# Source passage:
• • •

The basis of visual short-term memory (VSTM) impairments in preclinical Alzheimer’s disease (AD) remains unclear. Research suggests that eye movements may serve as indirect surrogates to investigate VSTM. Yet, investigations in preclinical populations are lacking. Fifty-two individuals from a familial Alzheimer’s disease (FAD) cohort (9 symptomatic carriers, 17 presymptomatic carriers and 26 controls) completed the “Object-localisation” VSTM task while an eye-tracker recorded eye movements during the stimulus presentation. VSTM function and oculomotor performance were compared between groups and their association during encoding investigated. Compared to controls, symptomatic FAD carriers showed eye movement patterns suggestive of an ineffective encoding and presymptomatic FAD carriers within 6 years of their expected age at symptom onset, were more reliant on the stimuli fixation time to achieve accuracy in the localisation of the target. Consequently, for shorter fixation times on the stimuli, presymptomatic carriers were less accurate at localising the target than controls. By contrast, the only deficits detected on behavioural VSTM function was in symptomatic individuals. Our findings provide novel evidence that encoding processes may be vulnerable and weakened in presymptomatic FAD carriers, most prominently for spatial memory, suggesting a possible explanation for the subtle VSTM impairments observed in the preclinical stages of AD.

• • •

# Provided data:
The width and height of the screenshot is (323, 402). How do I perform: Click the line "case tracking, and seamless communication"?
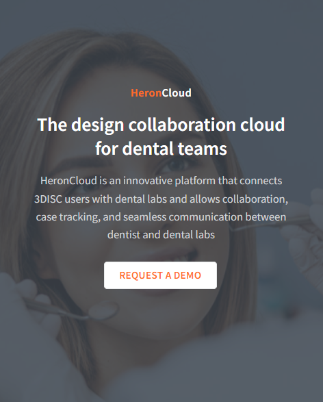140,217
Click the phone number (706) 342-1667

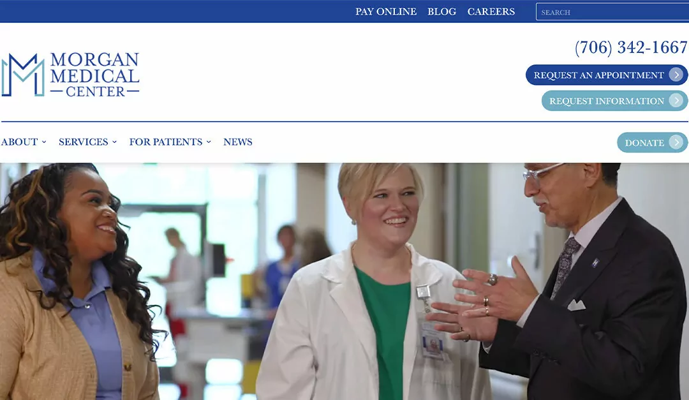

• • •

List each participant group in the familial Alzheimer's disease cohort from the abstract on visual short-term memory, with the number of individuals in each.

- Symptomatic carriers: 9
- Presymptomatic carriers: 17
- Controls: 26